Wait, did I just see a suspicious guy in a "Members Only" jacket walk into the bathroom? It didn't have to end like this, did it? In front of 20,000 of their own fans, the Denver Nuggets' title hopes flamed out at the hands of the scorching Los Angeles Lakers (57 percent shooting, 56 percent from downtown, 100 percent from the line!), who won Game 6 and the series, 119-92.
I would have rather watched the television screen suddenly go black in the fourth quarter -- like in "The Sopranos" series finale -- instead of sitting there wondering how many Nuggets threes it would take to come back from 16 down with 5 minutes left (counting possible Laker baskets, 6 and some free-throws, I thought). But there weren't enough Big Shots to go around, and the crowd was a little too Melo.

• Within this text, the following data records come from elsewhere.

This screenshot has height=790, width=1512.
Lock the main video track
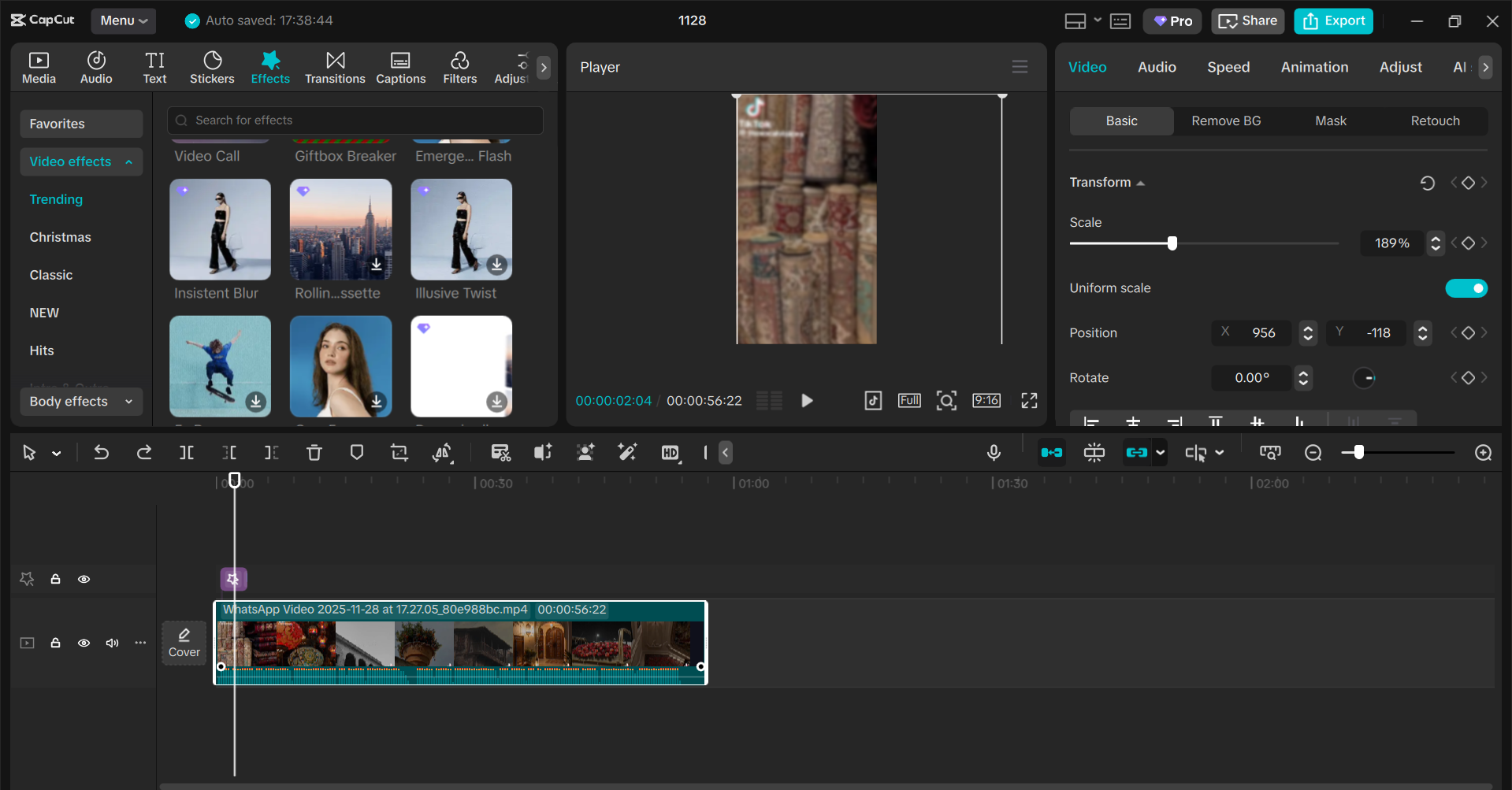click(x=55, y=643)
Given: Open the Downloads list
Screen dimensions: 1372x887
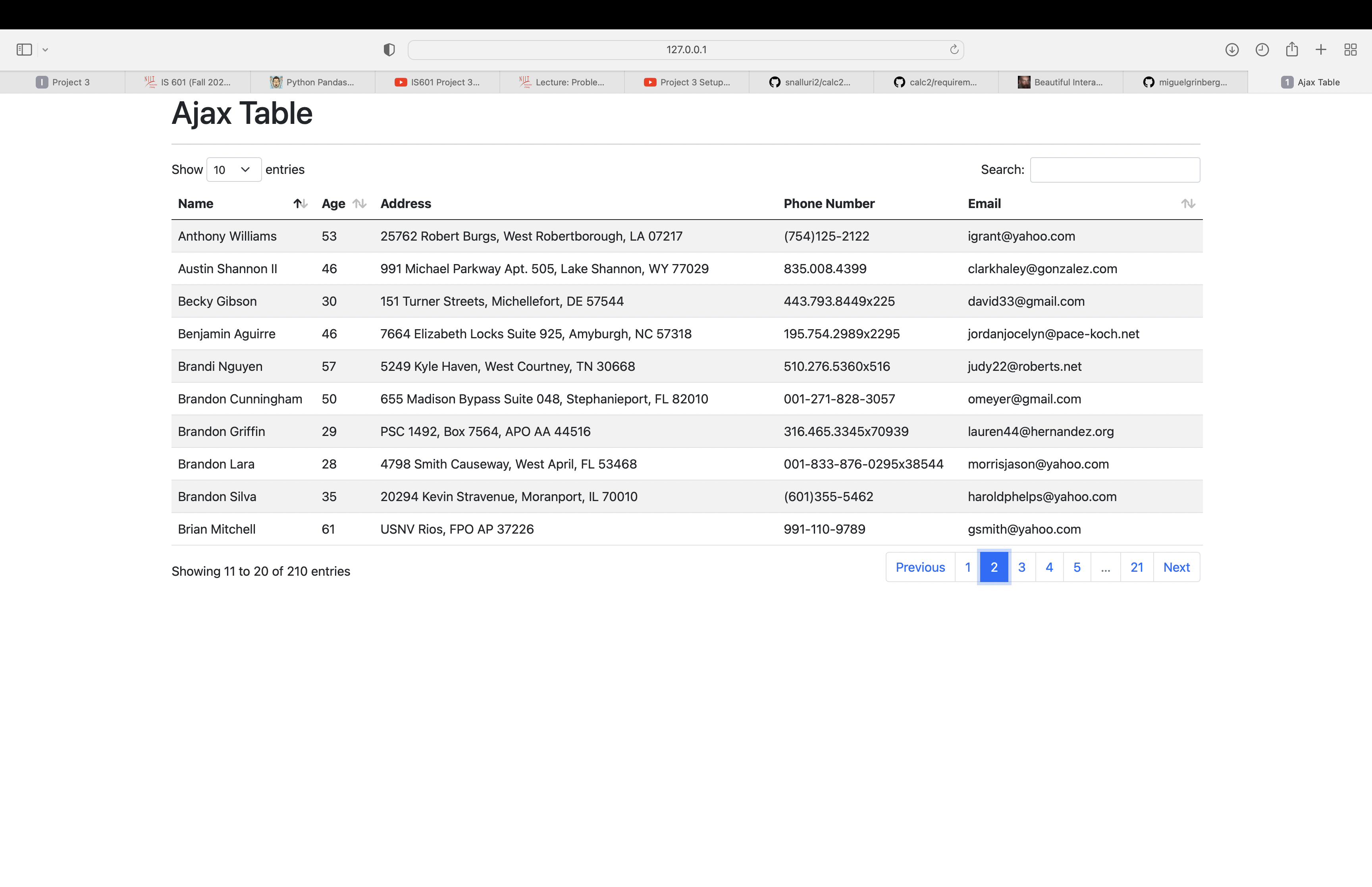Looking at the screenshot, I should (1231, 50).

The toughest loss I ever experienced as a basketball player was in the state semifinals the year after winning the state championship. I didn't touch a basketball for months afterward, and still have nightmares about the game. I would ask myself 'Why didn't I punch the other team's best player in the mouth in the fourth quarter? Why didn't I get the ball to our best player more often?' I still remember walking off the court dazed, never to play competitive basketball again, wondering what our coach would say about the game.
But you don't dissect losses like that. And after the worst loss in Nuggets franchise history (the '85 team had no shot at winning the series or title once Alex English broke his thumb) by a team that had a legitimate shot to win it all, with the best basketball player to ever come out of Colorado running the show, I don't want to dissect this one.
I can't help but mention one thing, though: Once I noticed that the Nuggets had five assists as a team midway through the third quarter, I knew they would never come back. This was the stat that shaped the entire season. Fittingly so, after Pistons GM Joe Dumars' phone-call assist in November that sent Billups to Denver and saved the next three seasons. If the Nuggets passed well and got multiple teammates involved, they won. When they didn't, they lost. It was really that simple during the whole season.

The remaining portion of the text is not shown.